Page text:
--*--

Another good one is Safe is Not an Option by Rand E Simberg, with a forward by Ed Lu. It gets into the nitty gritty of why exploring space is dangerous and why we as humans should care little about that, and more about exploring it. No different than the explorers who sailed across the seas. Some humans died, knowing that they signed up for that before embarking. Exploring space should be seen no differently, however NASA and the government are only concerned with safety. Getting the opinion of ex astronauts on these issues is great perspective.
Why would you not? With >>99% probability, you are never going into space. What difference does it make if your surrogates are robots or other humans?
> assume that any human life is ever not at risk
The problem is not so much the risk per se as the cost of mitigating the risk. Sending humans into space is orders of magnitude more expensive than sending robots into space. Does sending humans produce orders of magnitude more value?
Unmanned missions are absolutely a part of space exploration, but there are a lot of limitations that tend to get glossed over in the "manned vs. unmanned" debate.
They're demonstrably less expensive on a per-mission basis, allowing us to reach further--both financially and technologically--than our manned capability would otherwise permit. They've allowed for a diverse set of scientific missions, including many rather creative ones that would otherwise be impossible for manned crews even if we had a more developed space infrastructure.
But sample-return missions suffer. And those are, arguably, some of the most productive missions space exploration efforts can undertake. In terms of scientific papers published with the SAO/NASA Astrophysics Data System, the number of Apollo/Apollo sample-related papers far outweighs those for other robotic missions. More than that, the rate of publishing continues to outpace them even today, over forty years later.[0][1] We're still seeing a scientific ROI for Apollo. What's really interesting is that a lot of that research has gone in directions that the Apollo mission planners could never have imagined back then. And yes, I recognize that there are some very obvious flaws with this sort of basis for comparison.
By contrast, unmanned sample-return missions are incredibly difficult. There have only been a handful of them: the Soviet Luna program (specifically, Luna 16, 20, and 24), ODC, NASA's Genesis and Stardust, and JAXA's Hayabusa. And while there have been multiple Mars sample return mission proposals in recent years, no one knows how that's going to play out.
All of that aside, the biggest benefit of unmanned exploration in the post-Apollo years has been the simple fact that it's kept space science beyond LEO alive. As much as it pains me, and probably pretty much every single person on HN, major government-backed scientific funding is incredibly difficult to push through. There was never any political will for a massive, long-term push into space going all the way back to Kennedy, LBJ, and especially, Nixon. More than that, even NASA didn't have a post-Apollo plan in place until the very end. After that plan was killed (pretty much DOA), STS--one of the few pieces that was salvaged from it--survived Washington's budgetary battles long enough to reach production mainly because the intelligence community pushed for all sorts of complex and expensive capabilities they pushed onto the shuttle. Almost none of which were ever used.

--*--

Brief A:
Translate this sentence from the space exploration text into Spanish: "By contrast, unmanned sample-return missions are incredibly difficult."
Brief B:
Pick up the space exploration text after its last sentence and keep writing it.
The entries after the space exploration text aren't needed.

--*--

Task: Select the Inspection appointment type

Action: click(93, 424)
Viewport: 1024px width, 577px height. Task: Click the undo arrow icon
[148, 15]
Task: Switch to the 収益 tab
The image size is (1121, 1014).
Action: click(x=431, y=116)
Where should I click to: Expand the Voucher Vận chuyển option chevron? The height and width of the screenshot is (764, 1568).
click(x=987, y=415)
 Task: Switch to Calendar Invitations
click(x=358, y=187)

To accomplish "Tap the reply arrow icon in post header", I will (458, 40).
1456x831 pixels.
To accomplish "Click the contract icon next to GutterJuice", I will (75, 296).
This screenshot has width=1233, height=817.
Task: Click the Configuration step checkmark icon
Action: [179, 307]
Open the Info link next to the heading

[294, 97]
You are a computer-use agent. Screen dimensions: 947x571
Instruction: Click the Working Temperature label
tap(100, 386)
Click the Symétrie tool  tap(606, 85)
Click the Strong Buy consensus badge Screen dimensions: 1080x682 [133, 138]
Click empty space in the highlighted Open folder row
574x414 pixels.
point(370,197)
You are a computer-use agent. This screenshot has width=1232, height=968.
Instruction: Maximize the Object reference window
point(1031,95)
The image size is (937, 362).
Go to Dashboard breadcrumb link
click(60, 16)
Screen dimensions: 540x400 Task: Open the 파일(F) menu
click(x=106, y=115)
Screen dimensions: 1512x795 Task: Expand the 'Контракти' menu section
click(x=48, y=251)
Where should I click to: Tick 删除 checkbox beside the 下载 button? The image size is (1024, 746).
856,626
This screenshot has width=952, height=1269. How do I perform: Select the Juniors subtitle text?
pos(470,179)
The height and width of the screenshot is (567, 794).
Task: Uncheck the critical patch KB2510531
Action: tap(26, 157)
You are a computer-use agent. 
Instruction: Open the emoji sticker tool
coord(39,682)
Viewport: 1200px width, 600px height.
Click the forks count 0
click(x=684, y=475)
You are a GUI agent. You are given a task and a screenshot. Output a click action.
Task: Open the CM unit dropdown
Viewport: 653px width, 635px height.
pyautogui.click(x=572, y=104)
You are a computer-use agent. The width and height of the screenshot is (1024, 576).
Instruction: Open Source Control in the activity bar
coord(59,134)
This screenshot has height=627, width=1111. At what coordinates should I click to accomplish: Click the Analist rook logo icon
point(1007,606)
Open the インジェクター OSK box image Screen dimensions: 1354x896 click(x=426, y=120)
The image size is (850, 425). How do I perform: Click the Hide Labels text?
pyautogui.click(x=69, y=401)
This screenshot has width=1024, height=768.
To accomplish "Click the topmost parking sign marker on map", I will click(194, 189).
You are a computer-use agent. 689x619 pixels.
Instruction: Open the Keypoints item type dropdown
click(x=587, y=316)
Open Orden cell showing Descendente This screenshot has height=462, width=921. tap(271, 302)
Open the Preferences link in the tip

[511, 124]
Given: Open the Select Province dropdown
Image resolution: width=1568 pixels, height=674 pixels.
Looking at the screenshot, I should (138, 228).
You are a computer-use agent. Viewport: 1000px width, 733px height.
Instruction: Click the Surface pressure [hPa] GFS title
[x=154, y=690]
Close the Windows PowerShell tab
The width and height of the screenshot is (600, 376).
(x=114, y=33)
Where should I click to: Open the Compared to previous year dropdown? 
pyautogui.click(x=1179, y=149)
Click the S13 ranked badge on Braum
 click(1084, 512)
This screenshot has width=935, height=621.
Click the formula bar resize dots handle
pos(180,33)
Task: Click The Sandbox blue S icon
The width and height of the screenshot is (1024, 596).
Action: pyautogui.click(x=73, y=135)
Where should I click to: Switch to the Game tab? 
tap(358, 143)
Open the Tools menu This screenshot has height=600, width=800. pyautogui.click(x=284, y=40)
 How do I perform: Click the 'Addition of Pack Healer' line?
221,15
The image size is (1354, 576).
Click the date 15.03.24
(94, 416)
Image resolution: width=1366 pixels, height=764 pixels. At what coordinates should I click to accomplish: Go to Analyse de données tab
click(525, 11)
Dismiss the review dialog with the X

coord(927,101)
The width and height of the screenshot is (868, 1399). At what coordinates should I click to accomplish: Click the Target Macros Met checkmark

--*--

Exercise output A:
En cambio, las misiones no tripuladas de retorno de muestras son increíblemente difíciles.

Exercise output B:
Basically, manned missions were never really de-prioritized in favor of robotic ones; rather, we just didn't have the capability for extensive manned missions outside of LEO. And there was less than zero political will to replace or supplement STS to provide that capability. We had the shuttle. It looked good. And the electorate liked the pretty pictures, even if they didn't support space spending. There are a lot of reasons why the original retirement dates got pushed back from ~1996 to 2010. STS gets a lot of criticism, but the alternative wasn't another manned system, especially because such a system wouldn't have been able to get the intelligence community onboard. It was more or less STS or nothing.
For the most part, space doesn't seem real to people and politicians alike. Every single politician has a long list of pet projects they believe space-funding could be better spent on "here at home." That logic always seemed pretty dubious to me, precisely because the money was spent here at home. After all, NASA wasn't using stacks of cash as their payloads to spend at the Space Mall. But even in the weeks after Apollo 11, it was common thinking according to opinion polls. Part of me wonders if that sort of thinking would be different today had NASA tried to emphasize the potential long-term returns and the mind-boggling amount of mineral wealth in space. Dropping a few million dollars in precious metals would have gotten some political attention, even if it was nowhere near the cost of the mission that mined them.
In any case, it's pretty much inevitable that we'll see both used alongside one another in the future. Unmanned probes allow us to reach far beyond Mars, while current research into robotics in general will greatly increase the productivity of individual astronauts. They'll be able to do more, and investigate more thoroughly than manned crews could on their own. Plus, robotics will be instrumental for the commercialization of space: they'll help mine redirect and mine asteroids, build up a space-based infrastructure, and more.